Each day, the software generates a scatterplot image plotting out that day’s prescribing practices, positioning prescribers on the graph according to whether or not their opioid prescribing falls in line with appropriate opioid prescribing.

Once an outlier is identified, the controlled substance pharmacist selects 15 opioid prescriptions at random and audits them for compliance with controlled substance laws. The findings are then passed on to physician leadership for peer clinical evaluation, provider education as well as possible follow-up audits, the researcher said.

In addition to providing outlier physicians with information on appropriate opioid prescribing, Rimay and her team educated them on the consequences of inappropriate opioid prescribing and opioid diversion, presented them with license reprimands issued by Rhode Island’s Medical Board, and detailed the state’s controlled substance law on prescribing for acute and chronic pain.

Between January and December 2019, the machine-learning software identified 25 outlying prescribers, Rimay reported. Additionally, more than 240 attending physicians and 900 residents participated in the system-wide opioid education initiatives.

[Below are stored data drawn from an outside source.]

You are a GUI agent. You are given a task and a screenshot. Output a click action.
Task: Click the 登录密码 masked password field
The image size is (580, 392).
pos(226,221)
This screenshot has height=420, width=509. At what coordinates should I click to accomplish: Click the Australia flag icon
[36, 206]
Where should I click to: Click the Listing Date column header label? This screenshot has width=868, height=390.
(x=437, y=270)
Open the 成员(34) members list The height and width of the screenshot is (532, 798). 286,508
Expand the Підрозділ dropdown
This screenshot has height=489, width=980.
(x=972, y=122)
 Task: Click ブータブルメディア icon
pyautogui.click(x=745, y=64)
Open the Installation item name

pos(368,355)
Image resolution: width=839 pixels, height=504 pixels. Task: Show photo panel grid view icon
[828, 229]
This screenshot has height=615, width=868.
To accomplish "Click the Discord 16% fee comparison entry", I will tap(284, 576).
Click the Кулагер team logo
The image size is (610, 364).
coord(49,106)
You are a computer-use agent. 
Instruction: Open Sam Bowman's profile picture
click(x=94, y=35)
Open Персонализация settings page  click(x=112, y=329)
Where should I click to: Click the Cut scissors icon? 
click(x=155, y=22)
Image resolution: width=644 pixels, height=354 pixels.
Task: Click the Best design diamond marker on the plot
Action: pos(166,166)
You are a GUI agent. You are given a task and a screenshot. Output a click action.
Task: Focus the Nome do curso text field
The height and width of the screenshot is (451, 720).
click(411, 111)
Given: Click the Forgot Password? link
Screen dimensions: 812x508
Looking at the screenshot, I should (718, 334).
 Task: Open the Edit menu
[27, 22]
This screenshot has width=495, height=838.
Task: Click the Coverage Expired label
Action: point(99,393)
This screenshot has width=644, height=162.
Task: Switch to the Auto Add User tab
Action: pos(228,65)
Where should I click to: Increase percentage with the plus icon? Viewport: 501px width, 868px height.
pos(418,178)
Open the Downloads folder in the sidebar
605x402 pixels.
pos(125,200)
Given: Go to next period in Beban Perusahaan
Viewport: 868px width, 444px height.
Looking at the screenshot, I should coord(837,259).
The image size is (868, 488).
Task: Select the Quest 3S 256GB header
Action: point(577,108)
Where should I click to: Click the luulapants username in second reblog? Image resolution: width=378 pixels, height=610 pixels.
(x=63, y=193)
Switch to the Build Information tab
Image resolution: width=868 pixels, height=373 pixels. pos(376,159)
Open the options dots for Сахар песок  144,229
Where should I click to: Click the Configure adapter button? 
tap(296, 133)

In 2019, after the opioid stewardship program was rolled out, the health system saw a 14.4% decrease in average morphine equivalent daily doses (MEDD) among those provided with opioid education, including both outliers and the general physician population. In contrast, average MEDD increased by 0.39% during the same period among a group of Lifespan physicians not provided with opioid prescribing education.

During the same time, among physicians who received opioid prescribing education, there was a 9.7% decrease in benzodiazepine co-prescribing and a 15.7% increase in naloxone co-prescribing—both of which are in line with practices recommended by the CDC for those receiving opioids for chronic pain. In contrast, there was only a 4.35% drop in benzodiazepine co-prescribing and a 5% increase in naloxone co-prescribing among those who did not receive education on appropriate opioid prescribing, Rimay said.

“Health systems should foster collaboration between pharmacists, data scientists, physicians and leadership to develop a controlled substance prescription stewardship program,” the researcher concluded.